Geçtiğimiz gün hayatını kaybeden ve bugün son yolculuğuna uğurlanan Tomris Giritlioğlu'yla ilgili yazı yazan siyaset bilimci Mümtaz'er Türköne, Hatırla Sevgili dizisindeki danışmanlık günlerinden 'tanıdığı' usta yönetmeni anlattı: "Gerçekten iyi bir insandı. Hırsı, tutkusu sanatınaydı. Bu ülkenin insanlığına da çok şey kattı."
Hayata veda eden usta yönetmen Tomris Giritlioğlu, bugün son yolculuğuna uğurlanıyor. Giritlioğlu, arkasında büyük bir sinema ve dizi deneyimi bırakarak gitti.

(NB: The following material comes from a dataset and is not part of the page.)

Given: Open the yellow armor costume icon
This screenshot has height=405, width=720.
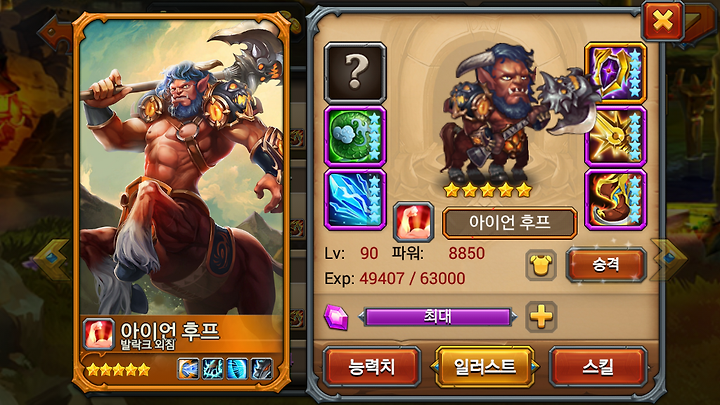Looking at the screenshot, I should pos(541,265).
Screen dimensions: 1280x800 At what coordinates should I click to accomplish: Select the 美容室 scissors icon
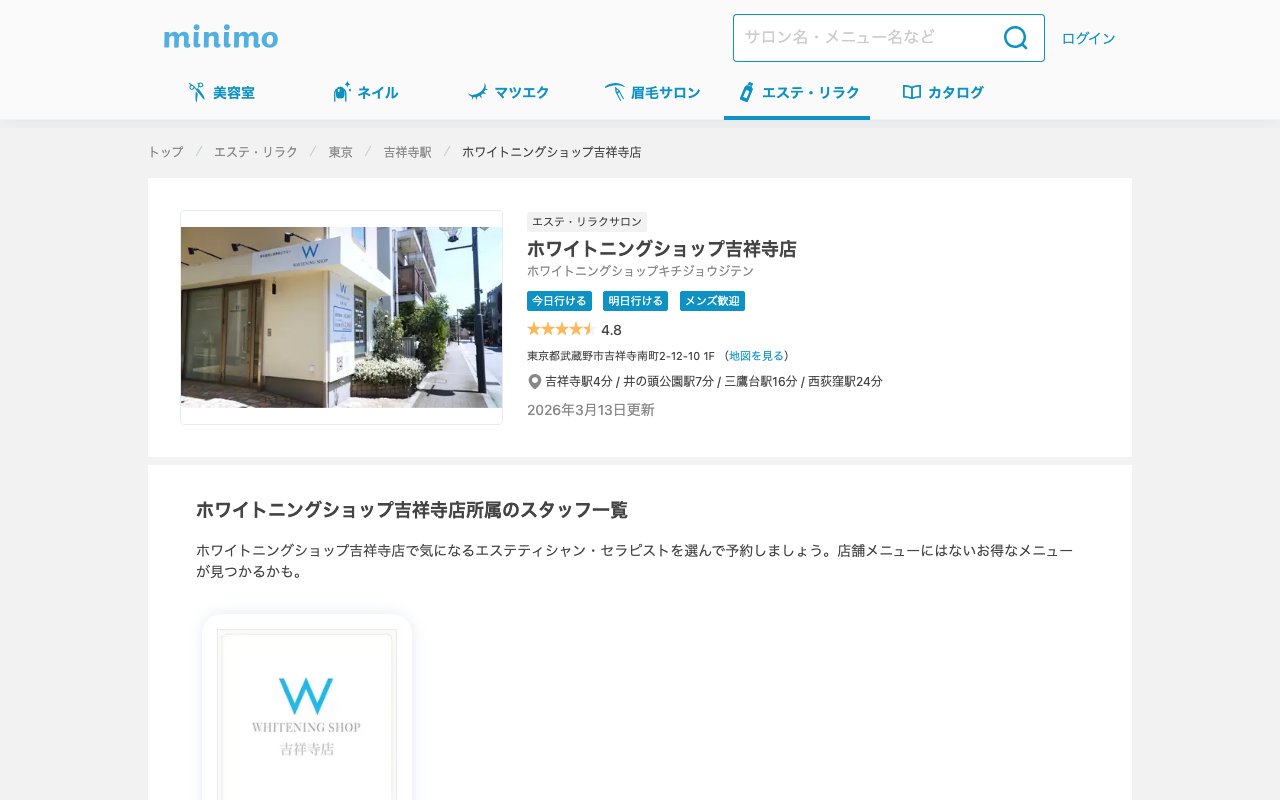[x=197, y=91]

Giritlioğlu hakkında yazı yazan isimlerden biri de 27 Mayıs darbesi ve sonraki süreçte yaşananları anlatan “Hatırla Sevgili” dizisindeki konsept danışmanı olarak görev yapan siyaset bilimci Mümtaz’er Türköne oldu. “Tanıdığı” Tomris Giritlioğlu’nu anlatan Türköne, “Sahiciliğin peşindeydi. Zamanın, geçmişin ve toplumun hakikatine saygısı, sevgisi ve bağlılığı vardı” diye yazdı.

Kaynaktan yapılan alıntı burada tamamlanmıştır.